INSTRUCTIONS FOR THE TASK | Count every line below that contains "item", then give that count and nothing else.

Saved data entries
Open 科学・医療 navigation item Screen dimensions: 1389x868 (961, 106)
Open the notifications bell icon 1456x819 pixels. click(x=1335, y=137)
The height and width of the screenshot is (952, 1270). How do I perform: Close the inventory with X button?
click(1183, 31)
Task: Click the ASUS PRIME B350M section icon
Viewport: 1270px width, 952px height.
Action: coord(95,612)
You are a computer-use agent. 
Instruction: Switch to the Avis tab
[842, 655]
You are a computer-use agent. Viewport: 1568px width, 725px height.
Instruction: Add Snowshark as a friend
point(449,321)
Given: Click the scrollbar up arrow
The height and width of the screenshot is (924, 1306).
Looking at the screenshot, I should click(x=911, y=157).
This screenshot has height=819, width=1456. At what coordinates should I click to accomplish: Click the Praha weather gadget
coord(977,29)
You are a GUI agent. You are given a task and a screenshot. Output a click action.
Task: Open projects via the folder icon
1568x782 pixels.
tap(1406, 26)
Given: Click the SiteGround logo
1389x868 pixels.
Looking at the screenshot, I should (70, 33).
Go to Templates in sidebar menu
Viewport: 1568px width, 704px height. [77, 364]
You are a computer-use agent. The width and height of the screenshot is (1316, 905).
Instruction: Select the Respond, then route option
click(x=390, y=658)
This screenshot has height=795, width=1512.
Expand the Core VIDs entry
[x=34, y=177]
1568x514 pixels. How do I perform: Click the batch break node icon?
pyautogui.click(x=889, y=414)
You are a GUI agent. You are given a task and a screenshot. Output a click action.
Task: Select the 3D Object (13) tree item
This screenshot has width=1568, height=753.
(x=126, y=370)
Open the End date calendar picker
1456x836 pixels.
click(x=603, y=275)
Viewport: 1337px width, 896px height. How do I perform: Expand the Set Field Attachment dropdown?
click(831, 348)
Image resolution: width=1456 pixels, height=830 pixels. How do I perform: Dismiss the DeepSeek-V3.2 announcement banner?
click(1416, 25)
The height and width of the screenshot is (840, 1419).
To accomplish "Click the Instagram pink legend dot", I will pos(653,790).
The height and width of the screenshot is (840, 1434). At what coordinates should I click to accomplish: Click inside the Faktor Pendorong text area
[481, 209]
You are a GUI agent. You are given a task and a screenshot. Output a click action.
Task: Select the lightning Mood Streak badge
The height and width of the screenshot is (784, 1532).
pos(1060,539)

RESPONSE TO THE EXERCISE | 2